The birth of a death

Joey Garcia

After three years of trying to conceive, my husband no longer wants to have a child together. He has four grown children from a previous marriage. I’ve never had a child. I can’t help but push the issue, even though I’m ruining everything with my constant disappointment. I don’t want to destroy our marriage. Please help.

The tidal wave of emotion you feel is more than disappointment, honey. You are grieving the death of a dream. It’s not just the loss of an experience you hoped to share with your husband; it’s also the fulfillment of a role you longed to embody in life. Your disappointment, disbelief, fears, anger, hurt and shock are all normal responses. So is your sweet desire to protect your marriage. That inclination proves that love is the ground of your being. Let this reality inspire you to be tender with your broken heart, while you focus on what you love about your husband.
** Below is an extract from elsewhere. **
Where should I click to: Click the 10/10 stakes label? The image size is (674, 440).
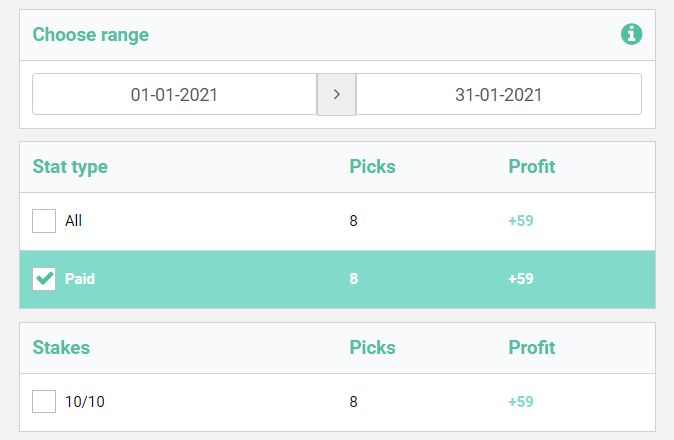click(x=85, y=402)
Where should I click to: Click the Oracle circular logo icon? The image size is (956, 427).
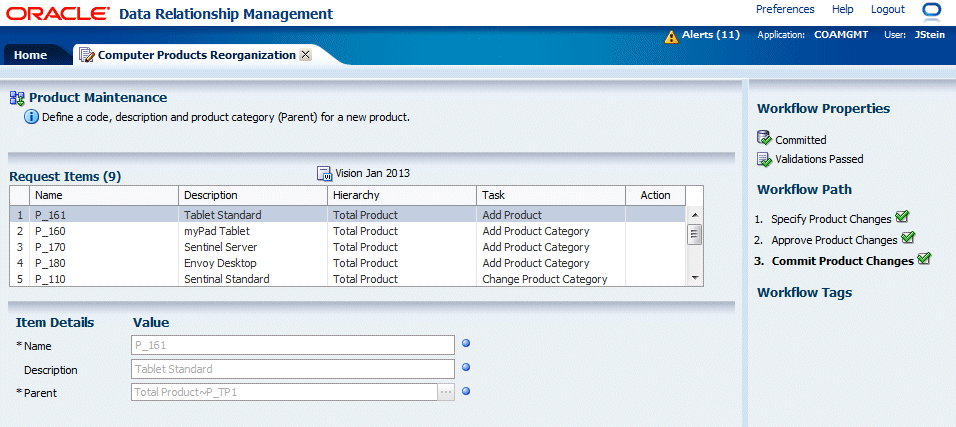[x=932, y=11]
Love will keep the channels of communication open—within yourself, and between you and your man.

It’s likely you refuse to accept your husband’s decision because you think he might change his mind. Or should I say, change his mind, again? That’s the deeper challenge here. When we spoke by phone you admitted that before the wedding, you assured your husband you didn’t want children. After the wedding, you changed your mind. If you have that right, so does he. Yes, I know it feels different because he already has children. But the core reality remains: You changed your mind. He tried to accommodate your wish, and gave up. Your task now is to decide if you can be happy in your marriage as it is, not as you imagined it could be.
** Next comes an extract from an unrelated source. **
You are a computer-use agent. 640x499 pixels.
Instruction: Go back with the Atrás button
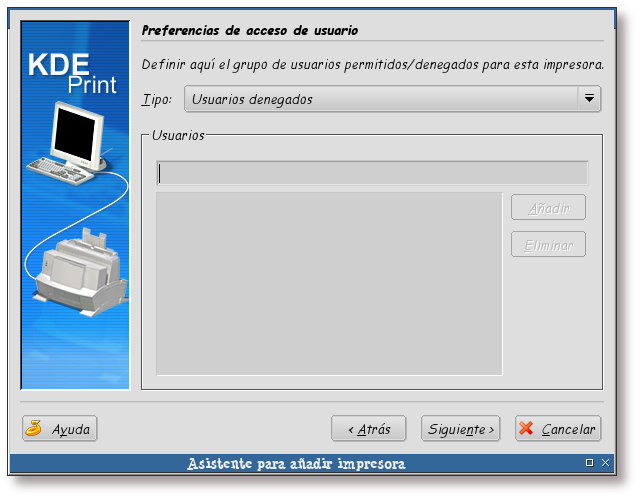point(368,429)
My mom keeps leaving, saying she can’t stand my dad anymore. She comes back for a while, they fight and she leaves again. This has been going on for a year. I hate being at home but my dad won’t let me stay with a friend. My brother is away at college and doesn’t have to deal with this. It’s not fair. It breaks my heart to hear my little sister crying herself to sleep every night. I wish my parents would get a divorce, but my dad wants to keep the family together. Is there a way to change his mind?
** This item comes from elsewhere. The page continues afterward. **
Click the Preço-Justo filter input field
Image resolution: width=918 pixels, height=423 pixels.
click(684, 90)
You might change your mind if your parents learned to disagree like adults, instead of fighting. But that would require both of them to change. They would need to do three things: develop listening skills, give up the need to be right and remember what they love about each other.

If that seems impossible, try to influence your father through a letter. Begin by telling him how painful it is to hear your little sister cry herself to sleep. Describe the impact of parental fighting on your mind, body and spirit. Tell him that keeping a family together is not more important than enjoying a peaceful household. Ask him to consider the home a safe zone where disagreement is permitted, but fighting is not. Ask your dad to go to therapy to learn how to argue fairly and resolve conflict. Ask him to change his behavior or change his stance against divorce. Tell him you love him. Give him the letter. Then ask a relative you trust to talk to your dad about the chaos at home.

Meditation of the week
“Bodhichitta is our heart: our wounded, softened heart. Right down in the thick of things, we discover the love that will not die,” writes Pema Chodron, a Tibetan Buddhist nun. How everlasting is your love?